Jackson v. Wilmington Housing Authority et al
ORDER GRANTING 44 Defendants' Motion for Judgment on the Pleadings. All claims are hereby dismissed. The clerk is directed to enter judgment accordingly and close the file. Signed by US District Judge Terrence W. Boyle on 6/2/2014. Copy mailed to pro se plaintiff via US Mail. (Fisher, M.)
IN THE UNITED STATES DISTRICT COURT
FOR THE EASTERN DISTRICT OF NORTH CAROLINA
AUTHORITY, et al.,
This cause comes before the Court on defendants' motion for judgment on the pleadings
pursuant to Federal Rule of Civil Procedure 12(c). [DE 44]. For the reasons discussed below,
defendants' motion is GRANTED.
Plaintiff, proceeding pro se, filed this action against the Wilmington Housing Authority
("WHA") and several of its officers, board members, and employees for alleged violation of her
civil rights under 42 U.S.C. § 1983. Specifically, plaintiff alleges that defendants improperly
terminated her application for the Section 8 Housing Choice Voucher Program. Plaintiff, with
leave of the Court amended her complaint bringing suit against defendants Richichi and Johnson
in their individual capacities in addition to their official capacities. [DE 42]. Defendants now
move for judgment on the pleadings as to all claims. [DE 44].
Rule 12(c) of the Federal Rules of Civil Procedure provides that a party may move for
judgment on the pleadings after the pleadings are closed, and within such time as not to delay the
trial. FED. R. Crv. P. 12(c). Judgment on the pleadings is proper when, taking the allegations in
the pleadings as true, the non-moving party can prove no set of facts in support of its claim that
would entitle it to relief. Bruce v. Riddle, 631 F.2d 272, 273-74 (4th Cir. 1980); see also
Burbach Broad Co. of Del. v. Elkins Radio Corp., 278 F.3d 401, 405 (4th Cir. 2002) (explaining
that a motion for judgment of the pleadings pursuant to Rule 12(c) is analyzed under the same
standard as a Rule 12(b)(6) motion to dismiss). In resolving a motion for judgment on the
pleadings, the Court may rely on admitted facts in the complaint and answer as well as
documents attached to the complaint and answer. Bradley v. Ramsey, 329 F. Supp. 2d 617, 622
(W.D.N.C. 2004); Fayetteville Investors v. Commercial Builders, Inc., 936 F.2d 1462, 1465 (4th
Cir. 1991 ). Documents "integral to and explicitly relied on in the complaint" can be considered if
the authenticity ofthe documents is not challenged. Phillips v. LCI Int'l, Inc., 190 F.3d 609, 618
(4th Cir. 1999).
A motion for judgment on the pleadings requires the Court to determine whether the
complaint is legally and factually sufficient. Mendenhall v. Hanesbrands, Inc., 856 F. Supp. 2d
717, 723-24 (M.D.N.C. 2012) (citing Ashcroft v. Iqbal, 556 U.S. 662 (2009)). The Court
therefore accepts the factual allegations in the complaint as true, but need not accept legal
conclusions drawn from the facts. Id Additionally, the Court need not accept as true
unwarranted inferences, unreasonable conclusions, or arguments. Giarrantano v. Johnson, 521
F.3d 298, 302 (4th Cir. 2008).
OFFICIAL CAPACITY CLAIMS AGAINST INDIVIDUAL DEFENDANTS.
Official capacity suits "generally represent only another way of pleading an action
against an entity of which an officer is an agent." Kentucky v. Graham, 473 U.S. 159, 165 (1985)

**Extracted material:**

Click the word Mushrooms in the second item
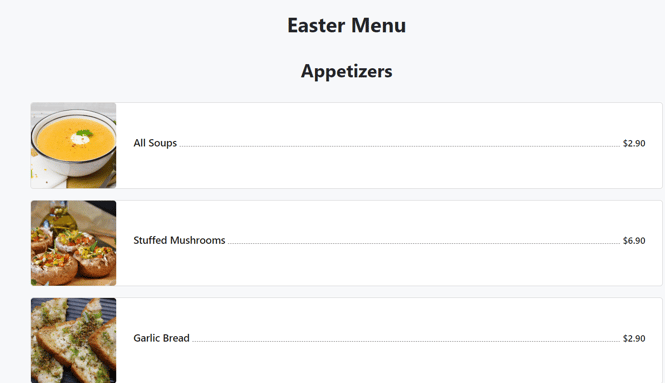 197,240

* * *

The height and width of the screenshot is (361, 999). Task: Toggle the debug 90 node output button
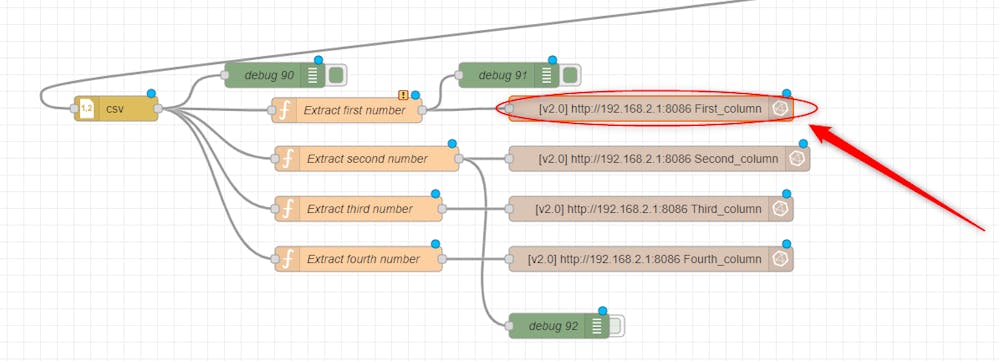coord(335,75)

==

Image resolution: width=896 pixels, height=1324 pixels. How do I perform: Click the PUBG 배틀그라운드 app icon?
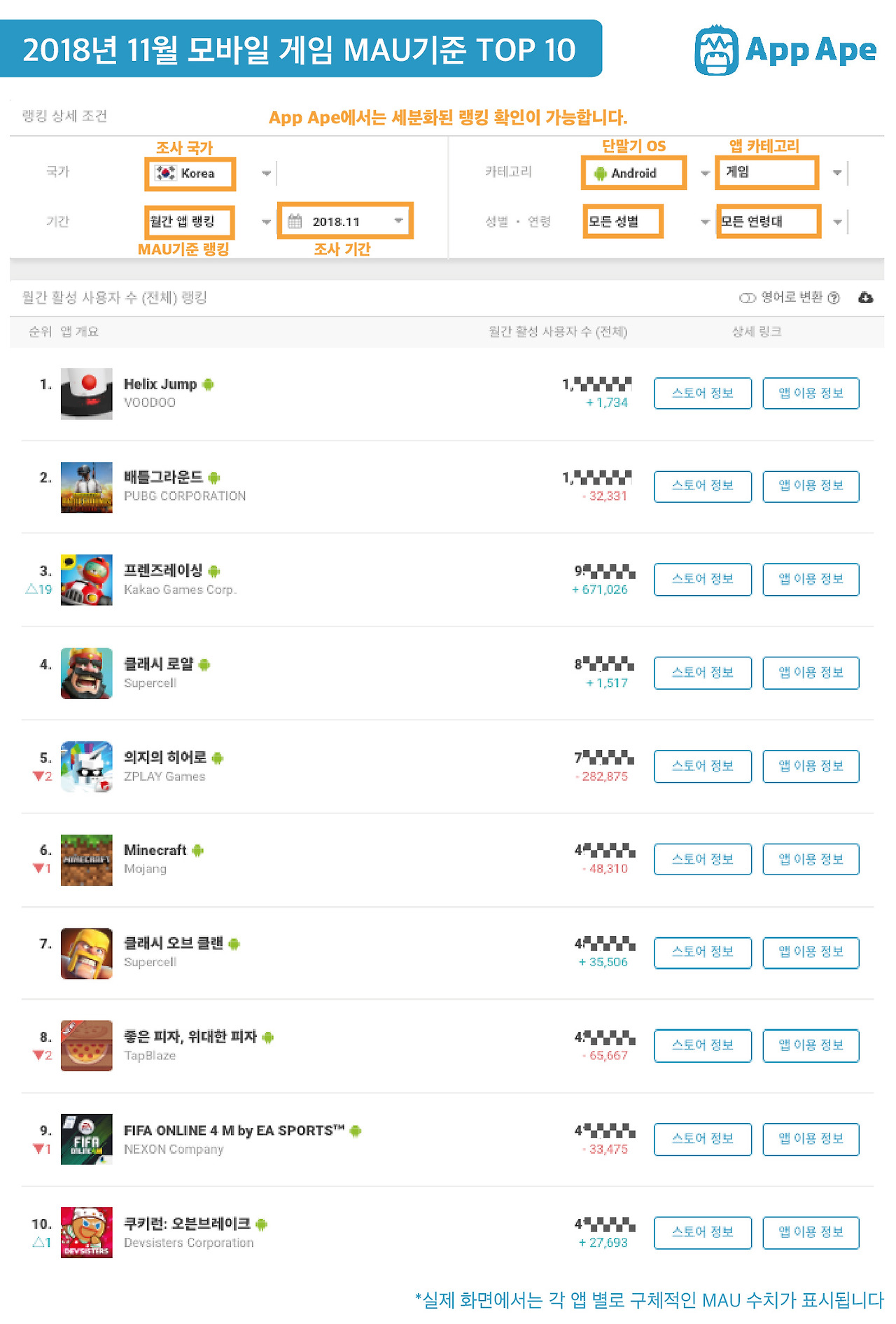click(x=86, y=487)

**Exercise set:**
a – Rescale the entries in the part that opens with the line containing "Image resolution: width=896" and closes with the line containing "click(x=86, y=487)", both included. Reproduce those lines, requests included, with every coordinate in the answers multiplied by 0.7 and rounded to whole numbers, halves up, and omit the pictures.
b – Extend the court order concerning the Wilmington Housing Authority, beginning immediately after its final sentence.
The court order and the entries are unrelated to each other.

**Outputs by task:**
a –
Image resolution: width=896 pixels, height=1324 pixels. How do I perform: Click the PUBG 배틀그라운드 app icon?
click(x=60, y=341)

b –
(quotation omitted). The Fourth Circuit has held that official capacity claims are essentially the
same as a claim against the entity, and should be dismissed as duplicative when the entity is also
named as a defendant. Love-Lane v. Martin, 355 F.3d 766, 783 (4th Cir. 2004). North Carolina
courts have followed this line of reasoning. See May v. City of Durham, 525 S.E.2d 223, 229
(N.C. App. 2000) (holding official capacity suit to be a claim against the office of the employee
rather than the particular individual occupying the office and therefore when a suit names the
entity and individuals in their official capacity who work for the entity, the official capacity
claims are redundant). Here, the WHA is named in addition to the official capacity claims
against defendants Johnson, Richichi, Krause, Mack, Hovis, Land, and Hollifield who all work
for the WHA. Therefore, the official capacity claims are redundant, duplicative, and unnecessary
and judgment on the pleadings is appropriately granted in favor of defendants.
STATE FRAUD AND LIBEL CLAIMS.
Defendants argue that plaintiffs state law fraud and libel claims are subject to
dismissal because the complaint fails to sufficiently plead the elements of fraud and libel.
It appears to the Court that plaintiff only alleges her claims for fraud and libel against
defendant Johnson. The elements of actionable fraud are: "1) a false representation or
concealment of a material fact, 2) reasonably calculated to deceive, 3) made with intent to
deceive, 4) which does in fact deceive, and which 5) results in damage to the injured party."
Hunter v. Spaulding, 388 S.E.2d 630, 634 (N.C. App. 1990). "A complaint charging fraud must
allege these elements with particularity." !d. "[I]n pleading fraud, the particularity requirement is
met by alleging time, place and content of the fraudulent representation, identity of the person
making the representation and what was obtained as a result of the fraudulent acts or
representations." Terry v. Terry, 273 S.E.2d 674, 678 (N.C. 1981). In order to survive this
motion, the complaint "must allege with particularity all material facts and circumstances
constituting the fraud." Hunter v. Guardian Live Ins. Co. ofAm., 593 S.E.2d 595, 598 (N.C. App.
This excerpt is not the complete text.